A subset of ischaemic stroke patients with atrial fibrillation (AF) have ischaemic stroke despite anticoagulation. We sought to determine the association between prestroke anticoagulant therapy and ...recurrent ischaemic events and symptomatic intracranial haemorrhage (sICH).
We included consecutive patients with acute ischaemic stroke and AF from the Initiation of Anticoagulation after Cardioembolic stroke (IAC) study from eight comprehensive stroke centres in the USA. We compared recurrent ischaemic events and delayed sICH risk using adjusted Cox regression analyses between patients who were prescribed anticoagulation (ACp) versus patients who were naïve to anticoagulation therapy prior to the ischaemic stroke (anticoagulation naïve).
Among 2084 patients in IAC, 1518 had prior anticoagulation status recorded and were followed for 90 days.
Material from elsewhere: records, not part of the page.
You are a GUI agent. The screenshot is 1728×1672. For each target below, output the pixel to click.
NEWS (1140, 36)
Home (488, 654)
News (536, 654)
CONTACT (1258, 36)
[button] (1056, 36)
In adjusted Cox hazard models, ACp was associated with some evidence of a higher risk higher risk of 90-day recurrent ischaemic events only in the fully adjusted model (adjusted HR 1.50, 95% CI 0.99 to 2.28, p=0.058) but not increased risk of 90-day sICH (adjusted HR 1.08, 95% CI 0.46 to 2.51, p=0.862). In addition, switching anticoagulation class was not associated with reduced risk of recurrent ischaemic events (adjusted HR 0.41, 95% CI 0.12 to 1.33, p=0.136) nor sICH (adjusted HR 1.47, 95% CI 0.29 to 7.50, p=0.641).
AF patients with ischaemic stroke despite anticoagulation may have higher recurrent ischaemic event risk compared with anticoagulation-naïve patients. This suggests differing underlying pathomechanisms requiring different stroke prevention measures and identifying these mechanisms may improve secondary prevention strategies.